Cuento ahora esta memoria del fuego, del infierno que, más que verlo, lo sentí a unos pocos metros de mi fragilidad humana. Y me sigue quemando. Fragilidad humana dispuesta, sin embargo, a apostar por la restitución de lo que la naturaleza le dio y espera de la vida: seguir siendo vida “sin violencia ni rencores” por decirlo con el cubano Guerra.

Nuestra querida Carlos Paz estuvo a las puertas del infierno. Por fortuna en esta ocasión zafamos: ¿nos acompañará otra vez la suerte?
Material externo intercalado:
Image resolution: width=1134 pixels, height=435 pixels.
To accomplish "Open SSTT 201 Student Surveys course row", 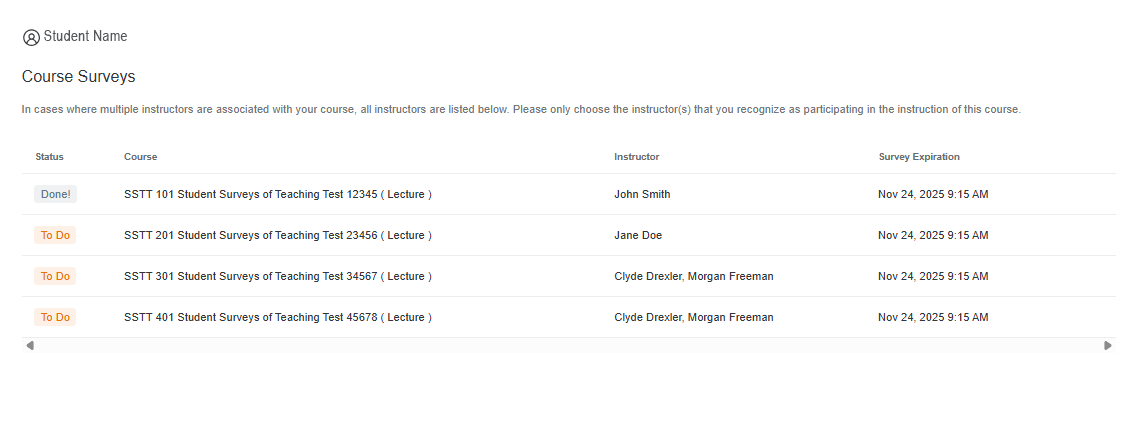I will pyautogui.click(x=278, y=235).
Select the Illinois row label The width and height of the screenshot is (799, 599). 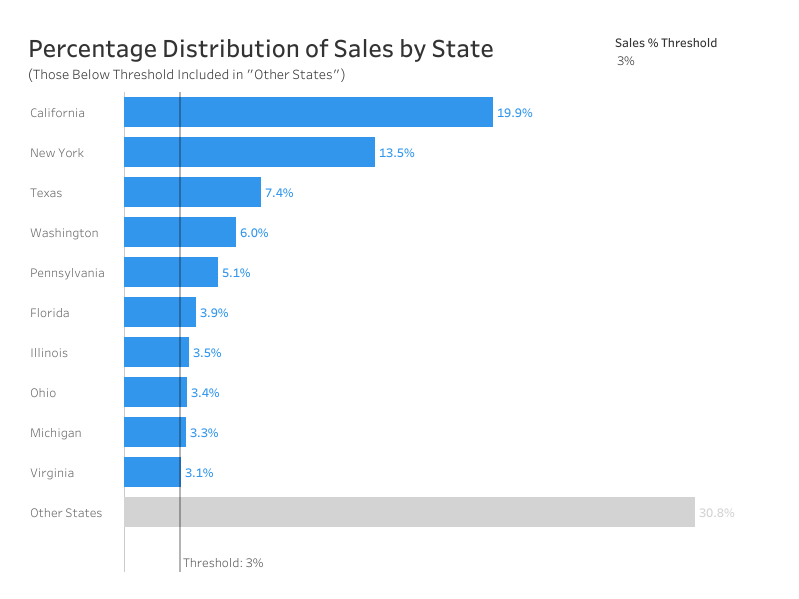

Aquí, en el Parque Estancia La Quinta, en plena pandemia, con Teuco Castilla y Pedro Solans hicimos el Primer Bosque de Poesía,  proyecto colectivo que apuesta a remediar amputaciones, enfermedades y abusos –tanto de la naturaleza cuanto del lenguaje- a educar escolares y realizar actividades culturales.  Bosques que ya se están replicando en todo el mundo y que no persiguen otra cosa que reponer lo que la codicia y la sed de dinero rápido y a cualquier precio, destruyen.  Hay que reponer plantas y palabras quemadas por el poder de ese fuego humano: más dañino cuanto mayor es su capacidad de propagación y su hambre de tragedia.  A ese aprovechador de tanto daño ambiental lo retrató acabadamente en un memorable poema nuestro Teuco Castilla. Recuérdenlo:

 

El fuego

Por los pajonales

anda suelto el fuego.

Malmatando. Hambriento.

No se sabe la laya de ese animal.

No se le conoce hembra. Y tiene crías.

No se le conoce el pasado. Sí el rencor.

Dice que todo es de él o que él es todo.

Se cree un dios porque ilumina muriendo.

Por eso arrasa montes, casas, las cosechas.

Y el bicherío.

No hay modo de atraparlo. Cuando lo cercan

ya se ha hecho humo.

Ya va a caer. Lo estamos esperando.

Con todo el odio

ardiendo.

                                        ( Leopoldo Castilla: “El fuego”, en Coirón (2011) )

 

*de “Una flor para mi tumba- Lo mejor de Félix Guerra-“   Selección Gabriela Guerra Rey-   Editorial Aquitania siglo XX!. México, 2022.